### [What to do]
Quote the records exactly, from the line containing "coordinates (147, 365)." through the line containing "bust-inch-cell: 36.22 is", including both of those lines.

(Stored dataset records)
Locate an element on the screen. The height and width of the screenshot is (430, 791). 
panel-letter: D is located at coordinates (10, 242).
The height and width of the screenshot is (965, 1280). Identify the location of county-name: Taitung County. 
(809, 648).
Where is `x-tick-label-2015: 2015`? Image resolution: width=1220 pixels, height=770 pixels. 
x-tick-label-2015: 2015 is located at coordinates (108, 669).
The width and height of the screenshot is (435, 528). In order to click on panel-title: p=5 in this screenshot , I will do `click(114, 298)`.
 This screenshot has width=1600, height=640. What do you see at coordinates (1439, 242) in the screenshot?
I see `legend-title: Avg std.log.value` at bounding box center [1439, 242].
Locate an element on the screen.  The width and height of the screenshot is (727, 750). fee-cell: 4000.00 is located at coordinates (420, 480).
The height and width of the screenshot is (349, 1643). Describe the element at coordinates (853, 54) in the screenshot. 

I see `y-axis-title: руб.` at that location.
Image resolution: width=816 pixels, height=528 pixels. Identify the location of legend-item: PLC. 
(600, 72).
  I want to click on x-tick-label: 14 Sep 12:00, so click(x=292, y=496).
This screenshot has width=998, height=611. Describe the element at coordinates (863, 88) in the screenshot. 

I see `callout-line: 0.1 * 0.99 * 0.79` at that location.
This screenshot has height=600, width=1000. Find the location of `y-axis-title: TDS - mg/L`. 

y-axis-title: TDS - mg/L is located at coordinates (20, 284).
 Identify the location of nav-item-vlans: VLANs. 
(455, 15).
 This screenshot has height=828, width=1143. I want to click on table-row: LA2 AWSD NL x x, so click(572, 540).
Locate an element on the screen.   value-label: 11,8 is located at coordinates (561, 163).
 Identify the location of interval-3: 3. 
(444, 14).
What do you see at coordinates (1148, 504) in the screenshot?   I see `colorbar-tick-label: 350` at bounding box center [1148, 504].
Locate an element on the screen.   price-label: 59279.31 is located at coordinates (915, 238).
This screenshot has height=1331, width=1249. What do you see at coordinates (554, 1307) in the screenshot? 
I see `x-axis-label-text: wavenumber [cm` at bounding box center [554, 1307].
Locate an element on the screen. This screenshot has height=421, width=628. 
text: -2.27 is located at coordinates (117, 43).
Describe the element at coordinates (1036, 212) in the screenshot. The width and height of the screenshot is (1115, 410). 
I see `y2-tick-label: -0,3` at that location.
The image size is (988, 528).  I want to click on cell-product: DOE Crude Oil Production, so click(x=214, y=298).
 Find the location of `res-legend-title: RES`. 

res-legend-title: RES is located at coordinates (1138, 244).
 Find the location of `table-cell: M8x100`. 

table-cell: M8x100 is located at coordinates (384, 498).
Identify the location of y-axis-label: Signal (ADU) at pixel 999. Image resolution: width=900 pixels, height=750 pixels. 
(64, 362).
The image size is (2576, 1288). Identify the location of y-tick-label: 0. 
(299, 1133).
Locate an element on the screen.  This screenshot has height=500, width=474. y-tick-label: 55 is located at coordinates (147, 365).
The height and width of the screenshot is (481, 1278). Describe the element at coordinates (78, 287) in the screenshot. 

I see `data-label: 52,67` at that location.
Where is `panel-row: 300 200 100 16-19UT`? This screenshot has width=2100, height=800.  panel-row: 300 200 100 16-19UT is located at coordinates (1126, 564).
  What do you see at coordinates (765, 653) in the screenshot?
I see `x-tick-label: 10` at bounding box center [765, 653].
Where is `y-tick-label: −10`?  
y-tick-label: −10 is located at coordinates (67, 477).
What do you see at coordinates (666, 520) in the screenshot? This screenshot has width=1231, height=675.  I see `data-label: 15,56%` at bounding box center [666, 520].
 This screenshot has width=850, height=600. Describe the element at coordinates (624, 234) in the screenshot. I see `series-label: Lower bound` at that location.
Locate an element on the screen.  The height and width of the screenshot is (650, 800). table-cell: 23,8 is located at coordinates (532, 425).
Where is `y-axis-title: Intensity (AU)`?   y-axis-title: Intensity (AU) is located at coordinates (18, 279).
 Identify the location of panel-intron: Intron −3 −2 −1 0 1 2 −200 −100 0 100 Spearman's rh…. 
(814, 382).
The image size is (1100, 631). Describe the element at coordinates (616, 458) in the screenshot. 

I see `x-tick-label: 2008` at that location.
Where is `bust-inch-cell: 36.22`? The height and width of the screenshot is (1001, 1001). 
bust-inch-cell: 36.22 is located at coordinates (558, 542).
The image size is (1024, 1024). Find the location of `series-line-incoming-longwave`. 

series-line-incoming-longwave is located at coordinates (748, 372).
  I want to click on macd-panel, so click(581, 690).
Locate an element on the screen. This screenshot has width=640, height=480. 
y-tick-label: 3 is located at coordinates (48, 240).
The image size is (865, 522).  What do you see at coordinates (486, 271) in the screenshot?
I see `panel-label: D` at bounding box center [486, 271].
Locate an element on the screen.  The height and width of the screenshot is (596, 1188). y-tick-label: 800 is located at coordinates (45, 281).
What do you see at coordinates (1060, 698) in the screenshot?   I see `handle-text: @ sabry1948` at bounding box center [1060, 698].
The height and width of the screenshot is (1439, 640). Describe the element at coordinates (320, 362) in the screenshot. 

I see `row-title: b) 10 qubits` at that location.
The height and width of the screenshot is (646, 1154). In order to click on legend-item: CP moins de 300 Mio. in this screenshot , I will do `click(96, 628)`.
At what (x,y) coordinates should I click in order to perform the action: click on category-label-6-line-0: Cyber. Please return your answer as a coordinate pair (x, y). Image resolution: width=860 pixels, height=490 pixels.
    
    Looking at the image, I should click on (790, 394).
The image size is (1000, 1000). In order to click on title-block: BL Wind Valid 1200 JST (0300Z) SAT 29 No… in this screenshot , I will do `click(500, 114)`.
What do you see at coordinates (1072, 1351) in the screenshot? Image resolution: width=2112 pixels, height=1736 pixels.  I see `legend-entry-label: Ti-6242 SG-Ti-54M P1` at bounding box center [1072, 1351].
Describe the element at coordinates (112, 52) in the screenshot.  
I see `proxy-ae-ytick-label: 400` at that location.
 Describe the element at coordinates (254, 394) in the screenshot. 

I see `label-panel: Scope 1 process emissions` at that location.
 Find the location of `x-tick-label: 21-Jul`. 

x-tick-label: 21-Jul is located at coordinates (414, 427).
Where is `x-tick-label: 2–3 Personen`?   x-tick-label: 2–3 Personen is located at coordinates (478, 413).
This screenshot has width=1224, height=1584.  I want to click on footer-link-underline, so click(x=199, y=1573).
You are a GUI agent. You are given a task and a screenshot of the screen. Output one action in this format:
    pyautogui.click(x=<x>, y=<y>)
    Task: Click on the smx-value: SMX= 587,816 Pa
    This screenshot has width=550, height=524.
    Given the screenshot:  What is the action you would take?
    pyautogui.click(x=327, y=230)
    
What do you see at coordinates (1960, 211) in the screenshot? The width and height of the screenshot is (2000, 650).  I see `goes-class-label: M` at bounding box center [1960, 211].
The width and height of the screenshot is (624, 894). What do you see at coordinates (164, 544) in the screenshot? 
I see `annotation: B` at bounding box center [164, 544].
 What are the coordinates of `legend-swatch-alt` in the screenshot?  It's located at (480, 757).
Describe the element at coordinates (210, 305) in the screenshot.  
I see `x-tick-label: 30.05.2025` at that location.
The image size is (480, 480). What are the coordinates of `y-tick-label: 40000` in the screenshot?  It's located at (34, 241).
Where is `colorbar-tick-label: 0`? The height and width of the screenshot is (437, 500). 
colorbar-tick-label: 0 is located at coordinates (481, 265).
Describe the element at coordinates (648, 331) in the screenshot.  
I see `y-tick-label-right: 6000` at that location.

### [Solution to the exercise]
Locate an element on the screen.  This screenshot has height=500, width=474. y-tick-label: 55 is located at coordinates (147, 365).
The height and width of the screenshot is (481, 1278). Describe the element at coordinates (78, 287) in the screenshot. 

I see `data-label: 52,67` at that location.
Where is `panel-row: 300 200 100 16-19UT`? This screenshot has width=2100, height=800.  panel-row: 300 200 100 16-19UT is located at coordinates (1126, 564).
  What do you see at coordinates (765, 653) in the screenshot?
I see `x-tick-label: 10` at bounding box center [765, 653].
Where is `y-tick-label: −10`?  
y-tick-label: −10 is located at coordinates (67, 477).
What do you see at coordinates (666, 520) in the screenshot? This screenshot has width=1231, height=675.  I see `data-label: 15,56%` at bounding box center [666, 520].
 This screenshot has width=850, height=600. Describe the element at coordinates (624, 234) in the screenshot. I see `series-label: Lower bound` at that location.
Locate an element on the screen.  The height and width of the screenshot is (650, 800). table-cell: 23,8 is located at coordinates (532, 425).
Where is `y-axis-title: Intensity (AU)`?   y-axis-title: Intensity (AU) is located at coordinates (18, 279).
 Identify the location of panel-intron: Intron −3 −2 −1 0 1 2 −200 −100 0 100 Spearman's rh…. 
(814, 382).
The image size is (1100, 631). Describe the element at coordinates (616, 458) in the screenshot. 

I see `x-tick-label: 2008` at that location.
Where is `bust-inch-cell: 36.22`? The height and width of the screenshot is (1001, 1001). 
bust-inch-cell: 36.22 is located at coordinates (558, 542).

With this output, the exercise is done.